== The exercise ==
Please rewrite every one of the entries below with "Image resolution" swapped for "Screen size" and everything else left unchanged.
— start Data shown —
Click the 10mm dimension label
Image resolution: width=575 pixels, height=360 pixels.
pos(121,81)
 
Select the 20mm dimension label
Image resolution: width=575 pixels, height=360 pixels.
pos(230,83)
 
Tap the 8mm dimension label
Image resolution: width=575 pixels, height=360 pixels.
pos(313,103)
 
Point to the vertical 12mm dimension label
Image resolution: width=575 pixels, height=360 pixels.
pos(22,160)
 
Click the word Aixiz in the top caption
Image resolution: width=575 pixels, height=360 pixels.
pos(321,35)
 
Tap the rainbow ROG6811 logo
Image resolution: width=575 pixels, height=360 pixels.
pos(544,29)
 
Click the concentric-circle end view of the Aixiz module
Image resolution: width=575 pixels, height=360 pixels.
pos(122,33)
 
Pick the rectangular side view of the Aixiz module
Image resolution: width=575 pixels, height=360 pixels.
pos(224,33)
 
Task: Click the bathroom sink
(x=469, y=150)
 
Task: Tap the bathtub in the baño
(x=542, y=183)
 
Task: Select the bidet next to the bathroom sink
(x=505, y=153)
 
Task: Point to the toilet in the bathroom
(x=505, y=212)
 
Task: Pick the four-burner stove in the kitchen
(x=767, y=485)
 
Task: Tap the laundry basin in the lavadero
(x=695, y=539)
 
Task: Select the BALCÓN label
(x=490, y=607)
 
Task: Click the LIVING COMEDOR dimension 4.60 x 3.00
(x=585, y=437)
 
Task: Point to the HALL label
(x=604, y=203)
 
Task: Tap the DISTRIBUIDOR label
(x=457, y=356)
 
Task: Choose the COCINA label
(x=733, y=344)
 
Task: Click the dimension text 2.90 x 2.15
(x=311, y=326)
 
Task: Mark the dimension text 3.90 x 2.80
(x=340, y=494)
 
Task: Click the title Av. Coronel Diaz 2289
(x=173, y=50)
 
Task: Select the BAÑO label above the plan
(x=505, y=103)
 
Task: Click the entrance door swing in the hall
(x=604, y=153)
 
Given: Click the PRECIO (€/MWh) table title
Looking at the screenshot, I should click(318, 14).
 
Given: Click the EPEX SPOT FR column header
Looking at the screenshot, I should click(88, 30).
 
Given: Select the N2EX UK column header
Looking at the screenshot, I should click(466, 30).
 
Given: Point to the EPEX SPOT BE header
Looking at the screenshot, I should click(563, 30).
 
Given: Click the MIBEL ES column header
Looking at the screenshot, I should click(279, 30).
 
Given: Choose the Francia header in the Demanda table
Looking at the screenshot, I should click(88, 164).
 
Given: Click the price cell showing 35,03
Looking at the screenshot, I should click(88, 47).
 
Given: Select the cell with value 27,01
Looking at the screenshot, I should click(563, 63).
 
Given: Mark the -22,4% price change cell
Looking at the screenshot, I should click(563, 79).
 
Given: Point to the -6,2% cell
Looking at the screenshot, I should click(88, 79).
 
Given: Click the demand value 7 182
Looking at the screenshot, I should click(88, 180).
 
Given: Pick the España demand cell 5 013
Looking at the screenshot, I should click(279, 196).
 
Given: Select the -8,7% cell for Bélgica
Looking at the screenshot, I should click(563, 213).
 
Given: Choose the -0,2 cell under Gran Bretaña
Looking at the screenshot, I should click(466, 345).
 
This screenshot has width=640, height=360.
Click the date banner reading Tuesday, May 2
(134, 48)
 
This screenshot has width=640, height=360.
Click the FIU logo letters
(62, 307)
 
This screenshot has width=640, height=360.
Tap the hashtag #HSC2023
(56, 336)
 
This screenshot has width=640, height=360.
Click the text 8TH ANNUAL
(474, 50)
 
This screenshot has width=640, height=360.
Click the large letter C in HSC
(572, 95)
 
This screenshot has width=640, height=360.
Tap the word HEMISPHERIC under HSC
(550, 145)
— end Data shown —
== Response ==
Click the 10mm dimension label
Screen size: width=575 pixels, height=360 pixels.
pos(121,81)
 
Select the 20mm dimension label
Screen size: width=575 pixels, height=360 pixels.
pos(230,83)
 
Tap the 8mm dimension label
Screen size: width=575 pixels, height=360 pixels.
pos(313,103)
 
Point to the vertical 12mm dimension label
Screen size: width=575 pixels, height=360 pixels.
pos(22,160)
 
Click the word Aixiz in the top caption
Screen size: width=575 pixels, height=360 pixels.
pos(321,35)
 
Tap the rainbow ROG6811 logo
Screen size: width=575 pixels, height=360 pixels.
pos(544,29)
 
Click the concentric-circle end view of the Aixiz module
Screen size: width=575 pixels, height=360 pixels.
pos(122,33)
 
Pick the rectangular side view of the Aixiz module
Screen size: width=575 pixels, height=360 pixels.
pos(224,33)
 
Task: Click the bathroom sink
(x=469, y=150)
 
Task: Tap the bathtub in the baño
(x=542, y=183)
 
Task: Select the bidet next to the bathroom sink
(x=505, y=153)
 
Task: Point to the toilet in the bathroom
(x=505, y=212)
 
Task: Pick the four-burner stove in the kitchen
(x=767, y=485)
 
Task: Tap the laundry basin in the lavadero
(x=695, y=539)
 
Task: Select the BALCÓN label
(x=490, y=607)
 
Task: Click the LIVING COMEDOR dimension 4.60 x 3.00
(x=585, y=437)
 
Task: Point to the HALL label
(x=604, y=203)
 
Task: Tap the DISTRIBUIDOR label
(x=457, y=356)
 
Task: Choose the COCINA label
(x=733, y=344)
 
Task: Click the dimension text 2.90 x 2.15
(x=311, y=326)
 
Task: Mark the dimension text 3.90 x 2.80
(x=340, y=494)
 
Task: Click the title Av. Coronel Diaz 2289
(x=173, y=50)
 
Task: Select the BAÑO label above the plan
(x=505, y=103)
 
Task: Click the entrance door swing in the hall
(x=604, y=153)
 
Given: Click the PRECIO (€/MWh) table title
Looking at the screenshot, I should click(318, 14).
 
Given: Click the EPEX SPOT FR column header
Looking at the screenshot, I should click(88, 30).
 
Given: Select the N2EX UK column header
Looking at the screenshot, I should click(466, 30).
 
Given: Point to the EPEX SPOT BE header
Looking at the screenshot, I should click(563, 30).
 
Given: Click the MIBEL ES column header
Looking at the screenshot, I should click(279, 30).
 
Given: Choose the Francia header in the Demanda table
Looking at the screenshot, I should click(88, 164).
 
Given: Click the price cell showing 35,03
Looking at the screenshot, I should click(88, 47).
 
Given: Select the cell with value 27,01
Looking at the screenshot, I should click(563, 63).
 
Given: Mark the -22,4% price change cell
Looking at the screenshot, I should click(563, 79).
 
Given: Point to the -6,2% cell
Looking at the screenshot, I should click(88, 79).
 
Given: Click the demand value 7 182
Looking at the screenshot, I should click(88, 180).
 
Given: Pick the España demand cell 5 013
Looking at the screenshot, I should click(279, 196).
 
Given: Select the -8,7% cell for Bélgica
Looking at the screenshot, I should click(563, 213).
 
Given: Choose the -0,2 cell under Gran Bretaña
Looking at the screenshot, I should click(466, 345).
 
This screenshot has width=640, height=360.
Click the date banner reading Tuesday, May 2
(134, 48)
 
This screenshot has width=640, height=360.
Click the FIU logo letters
(62, 307)
 
This screenshot has width=640, height=360.
Tap the hashtag #HSC2023
(56, 336)
 
This screenshot has width=640, height=360.
Click the text 8TH ANNUAL
(474, 50)
 
This screenshot has width=640, height=360.
Click the large letter C in HSC
(572, 95)
 
This screenshot has width=640, height=360.
Tap the word HEMISPHERIC under HSC
(550, 145)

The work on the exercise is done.